## Texto proporcionado
+--

Envilecimiento y represión. El presidente cruzó una línea sin retorno, a juzgar por la reincidencia de los suyos, al disponer del aparato del Estado para especular públicamente los datos —protegidos por la ley— de una tragedia familiar, con el fin de castigar —e inhibir— el escrutinio ciudadano de la corrupción del régimen. Reabrió la herida de una pérdida, hace 20 años, de un esposo y un padre para criminalizar la gestión de los derechos de los deudos. Ello expuso a la luz pública la indefensión de los particulares ante un ejercicio abusivo del poder, oscilante entre un vulgar, vengativo despotismo tropical y el asomo de prácticas de los regímenes totalitarios. Es otra forma de irrumpir en “la vida de los otros”, como se tituló una celebrada película sobre la intromisión de la policía secreta en la Alemania soviética, en los sentimientos privados de los personajes. Pero hay un propósito más extendido de esa operación: amedrentar, tratar de infundir miedo en los escudriñadores de la descomposición y el desastre que ahora salen a la luz. Como en prevención del descubrimiento de más y más calamidades oficiales, el envilecimiento en ascenso del régimen adopta una forma más de represión contra el ejercicio de las libertades y los derechos constitucionales de indagación del desempeño del poder y de difusión de lo indagado. Con la serie de violaciones acumuladas en este caso, AMLO viola también las normas mínimas de la decencia política. Solidaridad para María Amparo Casar, su familia, la organización civil que encabeza y los demás destinatarios de esta metralla de intimidación contra la crítica del poder.

+--

## Los datos
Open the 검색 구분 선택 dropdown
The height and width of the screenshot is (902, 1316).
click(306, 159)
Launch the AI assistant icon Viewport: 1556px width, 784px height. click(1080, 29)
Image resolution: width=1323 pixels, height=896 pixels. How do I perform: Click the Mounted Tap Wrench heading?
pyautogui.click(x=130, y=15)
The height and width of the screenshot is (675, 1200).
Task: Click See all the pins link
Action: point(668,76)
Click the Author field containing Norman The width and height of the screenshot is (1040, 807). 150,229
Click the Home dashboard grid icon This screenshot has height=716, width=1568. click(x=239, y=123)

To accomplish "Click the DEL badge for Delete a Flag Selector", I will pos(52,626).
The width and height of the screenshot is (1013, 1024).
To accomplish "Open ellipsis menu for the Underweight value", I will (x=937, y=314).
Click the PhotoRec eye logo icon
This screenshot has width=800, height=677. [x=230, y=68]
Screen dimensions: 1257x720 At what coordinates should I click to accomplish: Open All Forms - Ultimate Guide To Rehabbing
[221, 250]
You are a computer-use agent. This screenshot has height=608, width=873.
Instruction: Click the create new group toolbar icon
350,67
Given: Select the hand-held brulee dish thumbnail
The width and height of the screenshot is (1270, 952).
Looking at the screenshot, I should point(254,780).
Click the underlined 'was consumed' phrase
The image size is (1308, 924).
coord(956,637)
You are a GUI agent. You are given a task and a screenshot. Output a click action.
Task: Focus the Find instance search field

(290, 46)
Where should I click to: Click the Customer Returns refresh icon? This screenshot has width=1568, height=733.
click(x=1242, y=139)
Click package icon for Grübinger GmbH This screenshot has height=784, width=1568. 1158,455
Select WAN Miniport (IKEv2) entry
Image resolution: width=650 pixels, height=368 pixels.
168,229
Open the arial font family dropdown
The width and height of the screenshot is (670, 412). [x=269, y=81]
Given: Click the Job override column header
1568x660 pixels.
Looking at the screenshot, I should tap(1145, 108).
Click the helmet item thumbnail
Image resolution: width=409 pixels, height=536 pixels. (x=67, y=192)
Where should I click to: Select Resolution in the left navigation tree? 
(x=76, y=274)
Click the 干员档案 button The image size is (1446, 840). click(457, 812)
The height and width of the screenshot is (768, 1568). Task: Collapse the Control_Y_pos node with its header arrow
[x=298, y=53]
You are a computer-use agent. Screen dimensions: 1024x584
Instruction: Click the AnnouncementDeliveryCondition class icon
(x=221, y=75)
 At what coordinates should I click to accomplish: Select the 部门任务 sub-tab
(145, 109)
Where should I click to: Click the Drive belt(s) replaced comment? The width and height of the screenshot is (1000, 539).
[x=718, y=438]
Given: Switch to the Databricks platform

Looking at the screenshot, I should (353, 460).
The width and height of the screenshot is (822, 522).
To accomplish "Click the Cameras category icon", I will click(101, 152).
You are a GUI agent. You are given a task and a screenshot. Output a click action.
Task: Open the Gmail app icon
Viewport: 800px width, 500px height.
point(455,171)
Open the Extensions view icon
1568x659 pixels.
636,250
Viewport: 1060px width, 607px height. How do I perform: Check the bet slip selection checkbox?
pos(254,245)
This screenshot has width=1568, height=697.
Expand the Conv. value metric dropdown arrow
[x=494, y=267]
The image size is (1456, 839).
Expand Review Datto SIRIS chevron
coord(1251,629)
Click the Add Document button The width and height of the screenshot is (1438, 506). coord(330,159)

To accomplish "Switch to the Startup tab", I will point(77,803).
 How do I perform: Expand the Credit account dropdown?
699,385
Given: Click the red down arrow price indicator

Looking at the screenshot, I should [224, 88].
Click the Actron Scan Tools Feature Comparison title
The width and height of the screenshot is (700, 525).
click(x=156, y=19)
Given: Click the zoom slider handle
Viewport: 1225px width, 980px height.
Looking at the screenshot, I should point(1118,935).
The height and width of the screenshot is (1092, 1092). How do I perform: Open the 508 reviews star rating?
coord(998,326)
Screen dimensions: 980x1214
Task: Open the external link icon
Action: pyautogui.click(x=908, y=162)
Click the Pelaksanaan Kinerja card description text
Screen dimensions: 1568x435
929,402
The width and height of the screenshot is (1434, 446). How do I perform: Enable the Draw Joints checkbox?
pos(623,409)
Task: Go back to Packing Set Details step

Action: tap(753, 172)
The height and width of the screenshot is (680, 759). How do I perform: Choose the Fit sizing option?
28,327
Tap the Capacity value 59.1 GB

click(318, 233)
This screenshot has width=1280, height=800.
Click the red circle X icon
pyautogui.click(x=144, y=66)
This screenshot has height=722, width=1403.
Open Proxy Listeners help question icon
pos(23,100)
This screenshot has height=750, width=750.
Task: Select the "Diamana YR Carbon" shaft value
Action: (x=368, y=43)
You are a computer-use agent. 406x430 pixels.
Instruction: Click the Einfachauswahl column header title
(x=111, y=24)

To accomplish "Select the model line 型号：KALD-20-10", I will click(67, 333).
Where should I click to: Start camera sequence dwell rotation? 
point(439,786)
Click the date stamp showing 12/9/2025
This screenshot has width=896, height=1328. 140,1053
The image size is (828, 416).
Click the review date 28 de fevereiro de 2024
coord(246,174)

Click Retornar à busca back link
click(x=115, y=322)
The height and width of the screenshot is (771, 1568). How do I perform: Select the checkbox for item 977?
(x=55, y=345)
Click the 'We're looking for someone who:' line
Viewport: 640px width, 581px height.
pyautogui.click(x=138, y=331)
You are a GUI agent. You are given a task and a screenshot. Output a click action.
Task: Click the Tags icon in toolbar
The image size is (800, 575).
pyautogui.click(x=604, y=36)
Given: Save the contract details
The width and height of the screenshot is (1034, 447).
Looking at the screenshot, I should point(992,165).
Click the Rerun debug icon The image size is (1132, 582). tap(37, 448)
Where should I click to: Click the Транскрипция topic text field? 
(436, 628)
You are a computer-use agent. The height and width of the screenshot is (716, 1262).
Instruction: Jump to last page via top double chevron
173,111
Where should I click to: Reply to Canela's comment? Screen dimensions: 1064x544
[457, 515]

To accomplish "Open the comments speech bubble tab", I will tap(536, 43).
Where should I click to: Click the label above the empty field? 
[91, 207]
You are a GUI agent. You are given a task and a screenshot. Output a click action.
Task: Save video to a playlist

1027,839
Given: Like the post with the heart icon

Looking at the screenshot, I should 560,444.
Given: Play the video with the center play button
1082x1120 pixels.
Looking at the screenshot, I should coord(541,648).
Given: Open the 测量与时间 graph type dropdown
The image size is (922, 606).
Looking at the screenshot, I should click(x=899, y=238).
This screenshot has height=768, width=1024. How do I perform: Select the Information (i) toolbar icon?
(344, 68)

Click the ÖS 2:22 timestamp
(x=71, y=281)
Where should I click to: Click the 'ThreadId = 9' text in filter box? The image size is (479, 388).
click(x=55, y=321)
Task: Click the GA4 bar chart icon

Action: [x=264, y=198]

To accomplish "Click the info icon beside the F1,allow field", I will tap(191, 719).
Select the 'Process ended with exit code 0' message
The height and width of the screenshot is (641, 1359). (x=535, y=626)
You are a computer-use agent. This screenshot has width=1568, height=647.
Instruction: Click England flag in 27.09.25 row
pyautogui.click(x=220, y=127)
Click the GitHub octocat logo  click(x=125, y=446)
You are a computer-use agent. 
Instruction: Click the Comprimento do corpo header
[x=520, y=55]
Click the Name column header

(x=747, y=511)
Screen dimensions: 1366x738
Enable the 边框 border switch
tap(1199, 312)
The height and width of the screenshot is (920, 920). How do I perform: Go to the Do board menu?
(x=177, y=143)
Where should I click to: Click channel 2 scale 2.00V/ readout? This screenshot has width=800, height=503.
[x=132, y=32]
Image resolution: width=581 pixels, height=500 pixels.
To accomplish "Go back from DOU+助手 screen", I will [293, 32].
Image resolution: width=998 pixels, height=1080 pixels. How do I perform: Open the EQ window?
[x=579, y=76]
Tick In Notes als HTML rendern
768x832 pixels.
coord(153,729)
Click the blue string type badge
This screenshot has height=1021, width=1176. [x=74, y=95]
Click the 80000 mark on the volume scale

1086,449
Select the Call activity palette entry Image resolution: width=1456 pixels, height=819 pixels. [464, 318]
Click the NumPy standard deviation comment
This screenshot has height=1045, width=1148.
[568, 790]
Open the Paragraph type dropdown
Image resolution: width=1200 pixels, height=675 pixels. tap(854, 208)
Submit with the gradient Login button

+--

## Qué harás
¿A quiénes envía solidaridad el texto sobre el envilecimiento y la represión en su última oración? Nómbralos a todos. Las líneas son un material independiente del texto.

## Respuesta
- María Amparo Casar
- su familia
- la organización civil que encabeza
- los demás destinatarios de esta metralla de intimidación contra la crítica del poder